Technology - Use of 2-Hydroxyoleic Acid for the Treatment of Systemic Lupus Erythematosus and Other Immune Pathologies

Use of 2-Hydroxyoleic Acid for the Treatment of Systemic Lupus Erythematosus and Other Immune Pathologies

A novel B cell tolerance pathway activated by the lipid enzyme sphingomyelin synthases 2 (SMS2).

Background:

Autoimmune diseases such as Systemic Lupus Erythematosus are chronic, painful and debilitating. The Lupus Foundation of America estimates that 1.5 million Americans, and at least five million people worldwide, have some form of lupus. The vast majority of those are women of color. About 10 percent of people with lupus will die prematurely of their disease, but the rest will have it impact their quality of life significantly. About 20 percent of those with a work disability have it due to lupus-related symptoms. Medicare patients diagnosed with lupus have an average of twice the physician visits, ER visits, and hospitalizations as those without lupus. This increased care represents over $10K per year in direct health care costs for each lupus patient with Medicare.

Diseased autoantibodies Systemic lupus erythematosus (SLE) is a chronic multisystem autoimmune disease. Circulating autoantibodies, by their circulating nature, are responsible for the heterogeneous presentation of this disease, which targets a variety of organs, causing different clinical pictures. Antinuclear antibodies are the hallmark serological feature of SLE, and anti-double stranded DNA antibodies are so commonly observed that they serve as a widely recognized biomarker of SLE disease activity.
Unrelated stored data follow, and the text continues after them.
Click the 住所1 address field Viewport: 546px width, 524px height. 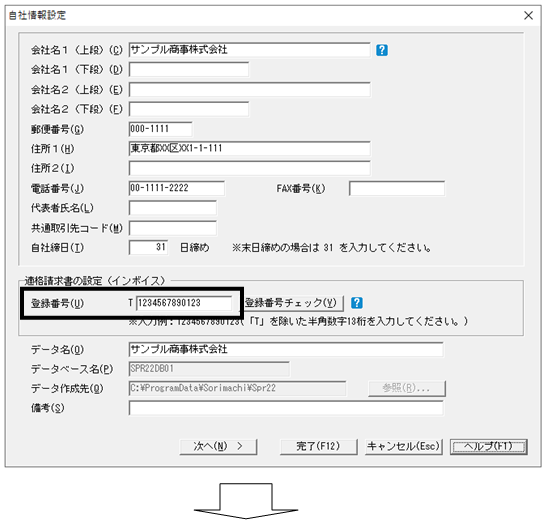(x=249, y=148)
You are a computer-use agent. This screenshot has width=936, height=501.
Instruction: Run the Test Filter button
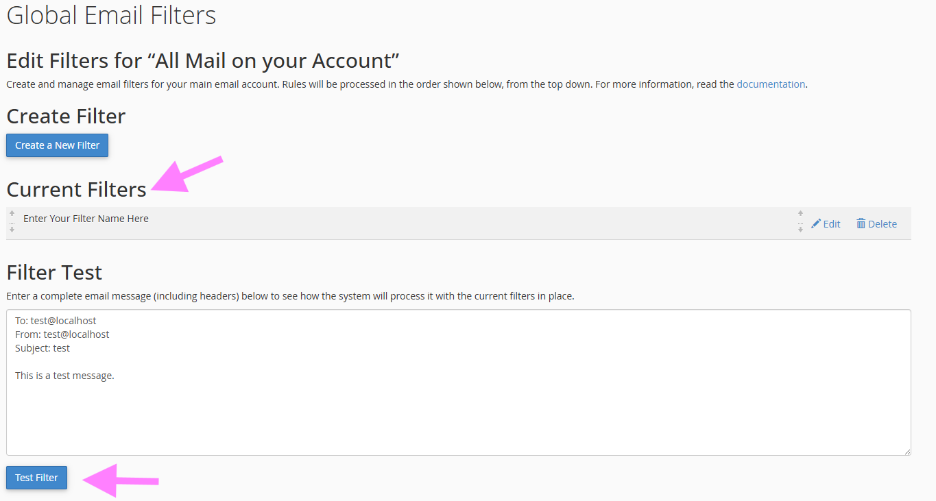click(x=36, y=477)
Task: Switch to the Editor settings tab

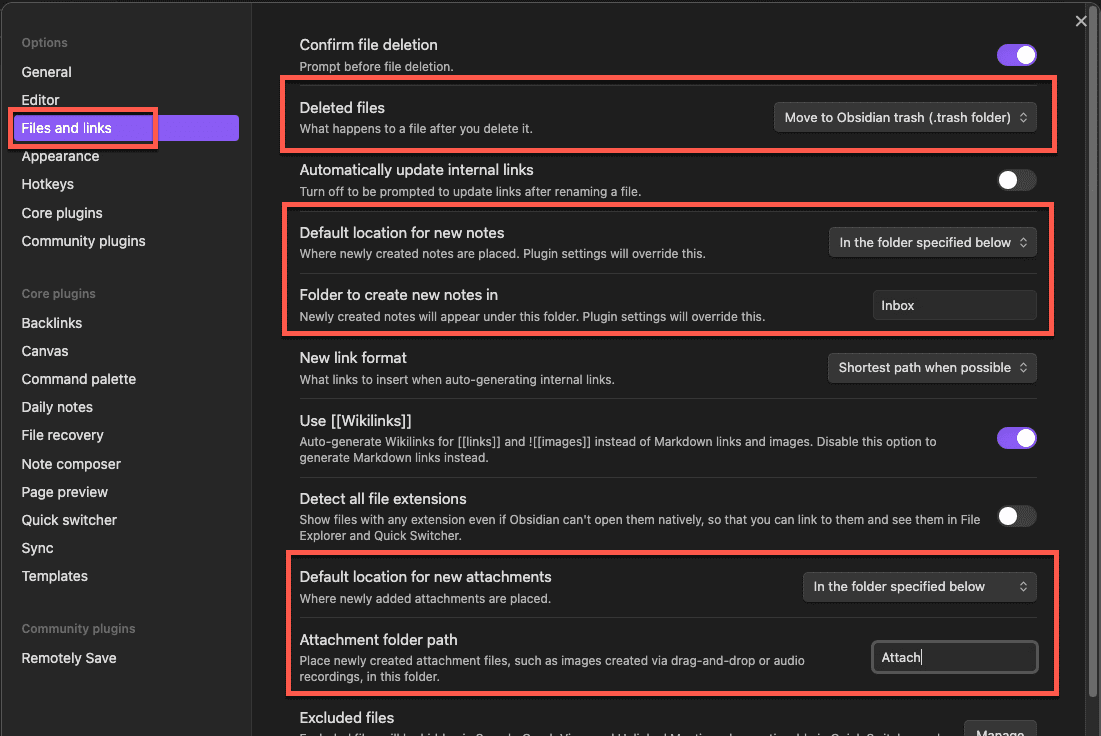Action: click(41, 100)
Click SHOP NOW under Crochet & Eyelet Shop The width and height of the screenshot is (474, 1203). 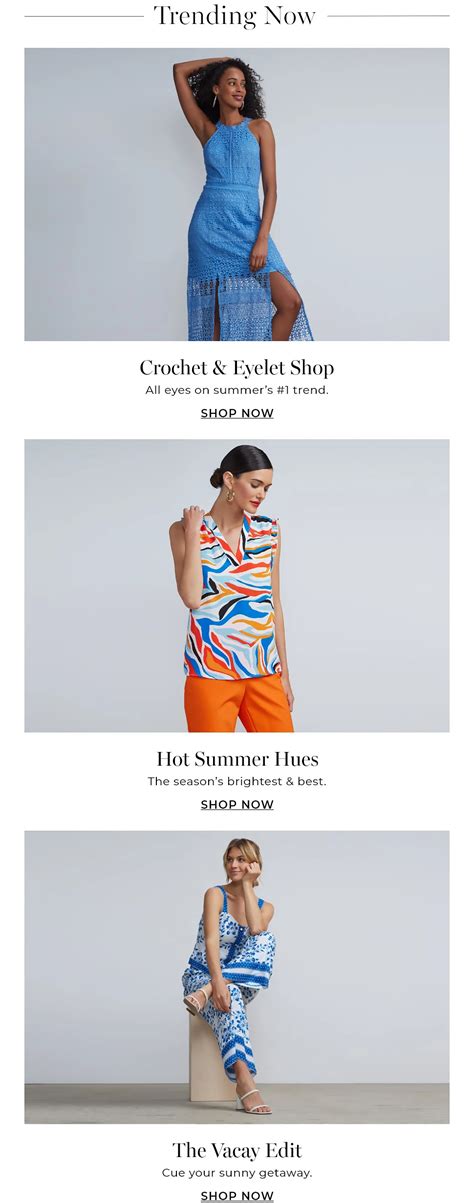(x=237, y=413)
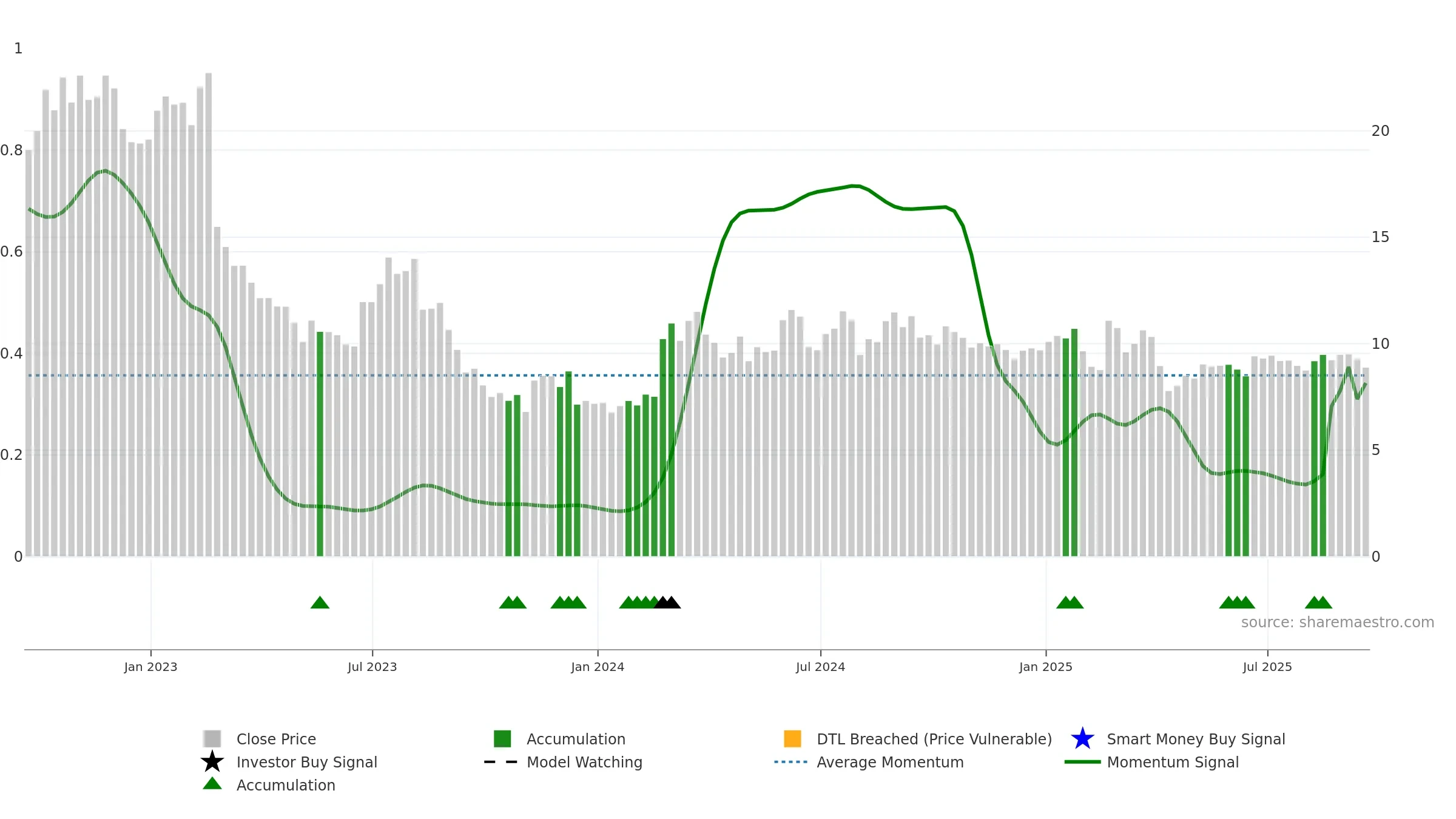Toggle the Average Momentum legend label
The width and height of the screenshot is (1456, 819).
click(x=890, y=762)
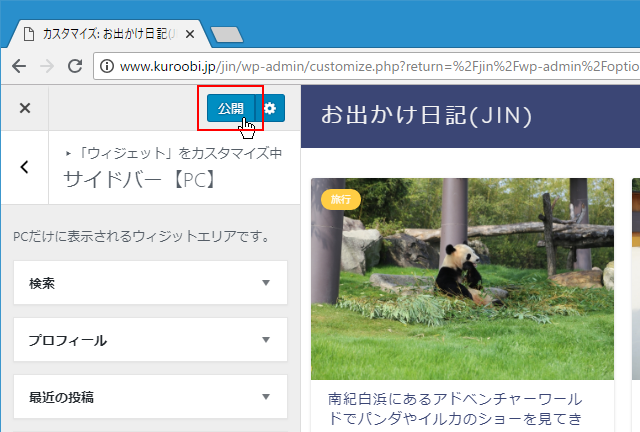Open the panda photo post thumbnail
The height and width of the screenshot is (432, 640).
point(462,280)
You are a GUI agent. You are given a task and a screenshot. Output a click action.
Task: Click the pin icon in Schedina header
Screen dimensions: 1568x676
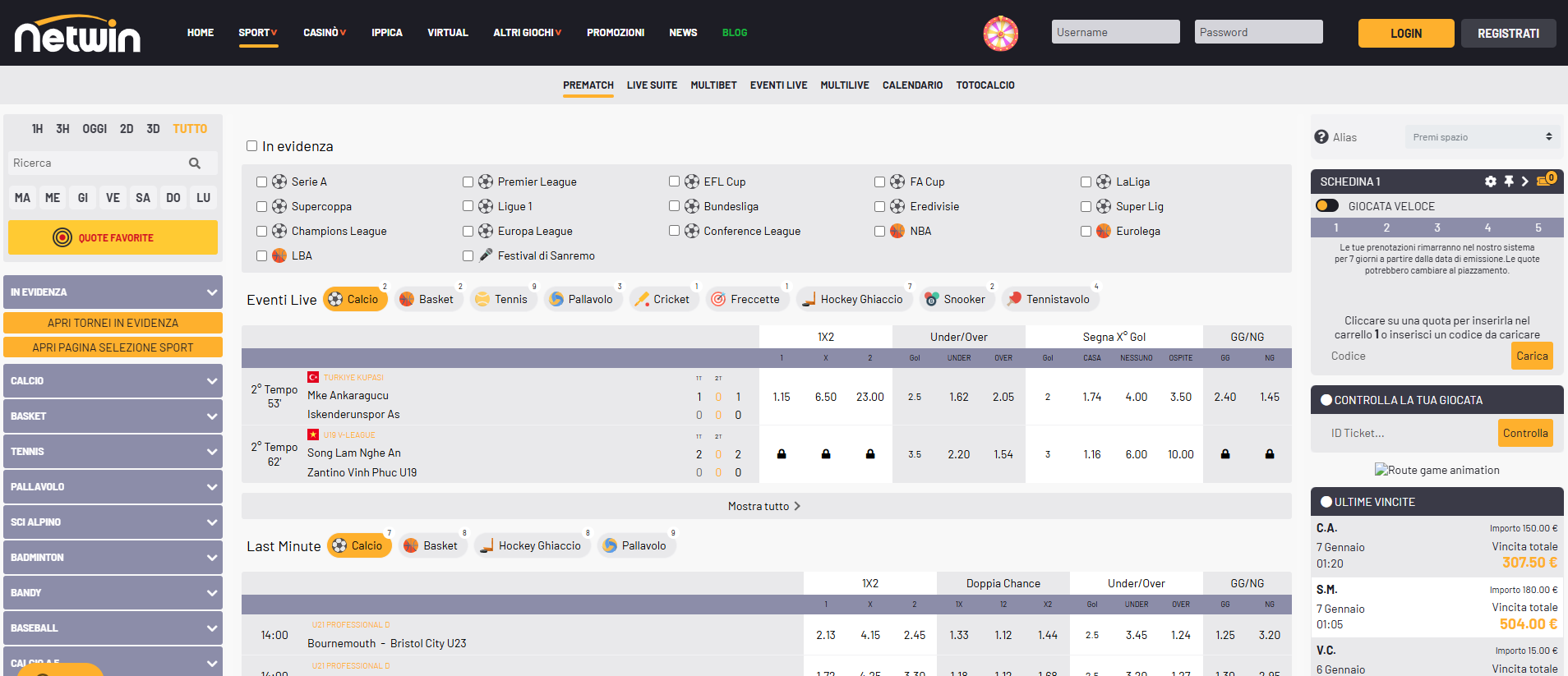pyautogui.click(x=1509, y=182)
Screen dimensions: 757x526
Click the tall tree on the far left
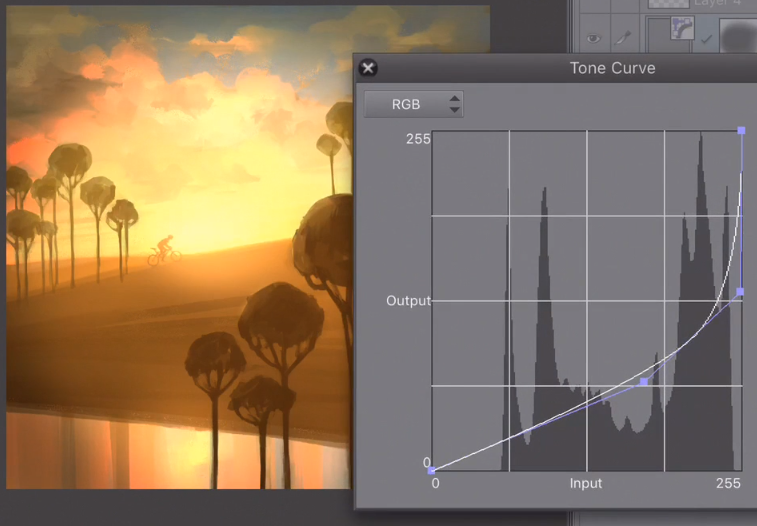68,170
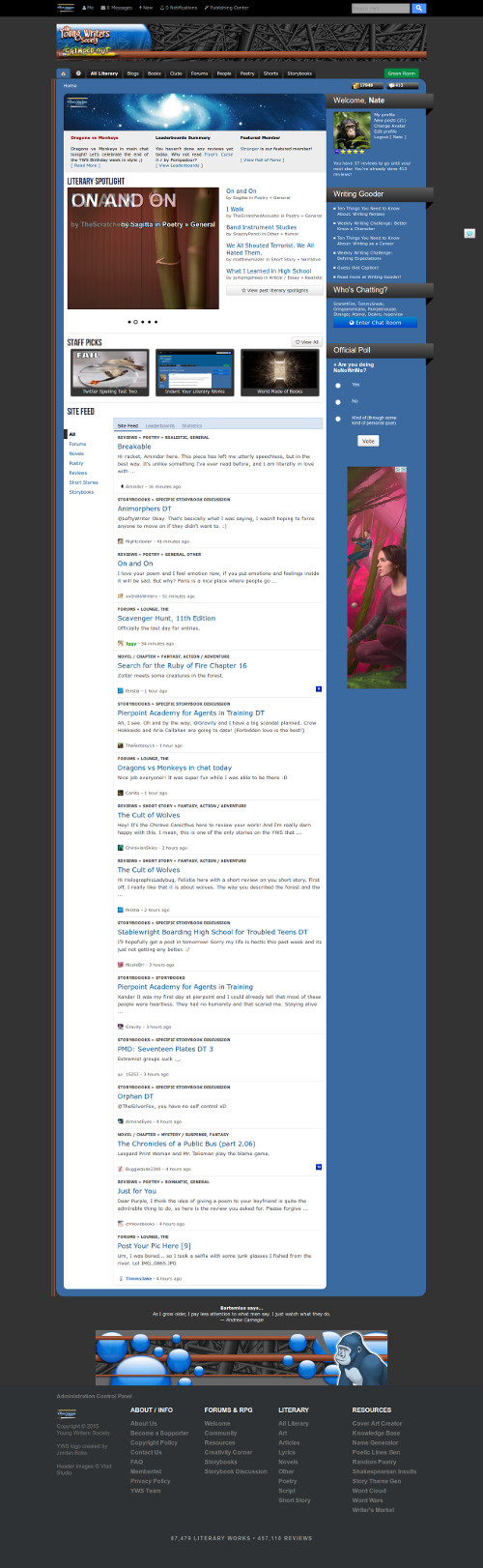Click the Me profile icon link

pos(88,7)
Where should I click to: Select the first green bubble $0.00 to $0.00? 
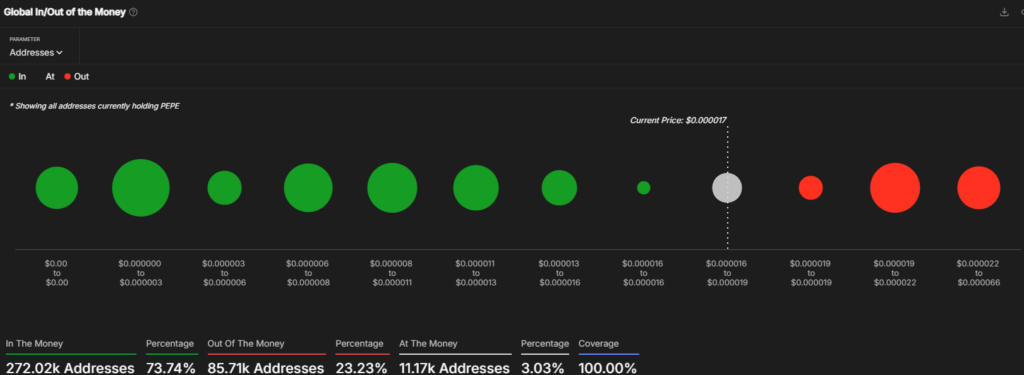[57, 188]
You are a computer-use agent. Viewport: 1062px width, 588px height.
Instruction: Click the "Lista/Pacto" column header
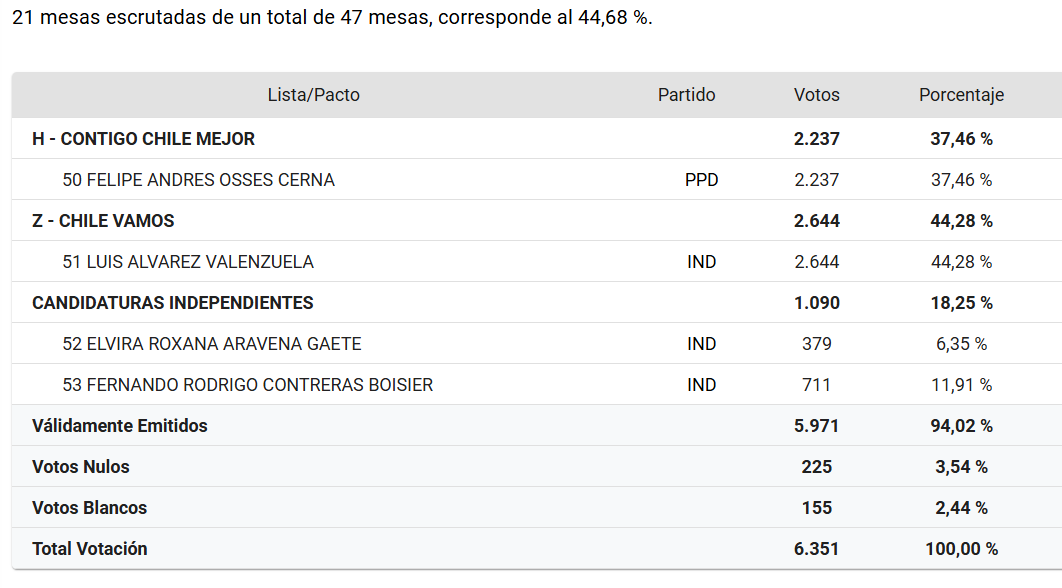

B cell tolerance normally prevents autoimmunity by deleting or deactivating autoreactive B cells capable of causing autoantibody-driven disorders. When that mechanism malfunctions, autoantibody-secreting plasma cells are neither deleted nor deactivated, and an autoimmune disorder results. A method to improve elimination of these autoreactive B cells by enhancing self-protective B cell tolerance mechanisms in the Germinal Center would be an effective therapeutic strategy for treating SLE. 

Improvements in diagnosis and therapy have nearly doubled the 5-year survival rate for lupus patients, but the immunosuppressive drugs used to treat lupus have significant side effects. As with all autoimmune diseases, there is still no cure. Understanding the mechanism on a molecular level and using that information to develop more effective and less toxic therapies is a critical next step on the way to finding a cure.

Technology Overview:

Researchers at SUNY Downstate have identified a novel B cell tolerance pathway activated by the lipid enzyme sphingomyelin synthases 2 (SMS2).

SMS2 deficiency impairs the activation of protein kinase C-delta (PKCδ), whose genetic deficiency causes lupus-like disease in both humans and mice. SMS2 is required for nuclear PKCδ translocation, a key lupus-associated apoptotic process.

RNA sequencing showed that patients with lupus had substantially reduced SMS2 expression in B cells and had near absent SMS2 in their expanded autoimmune-prone, age-associated B cells (ABCs), but healthy individuals did not. They have proposed a novel therapeutic approach that selectively inhibits autoantibody production via the enforcement of GC B cell tolerance by targeting and activating SMS2 with a known non-toxic SMS activator, 2-hydroxyoleic acid (2OHOA). 2-hydroxyoleic acid helps the body reduce the levels of autoantibodies. This drug may be given alone, or in tandem with either an immunosuppressor, a corticosteroid, and NSAID, and anti-malarial, or other.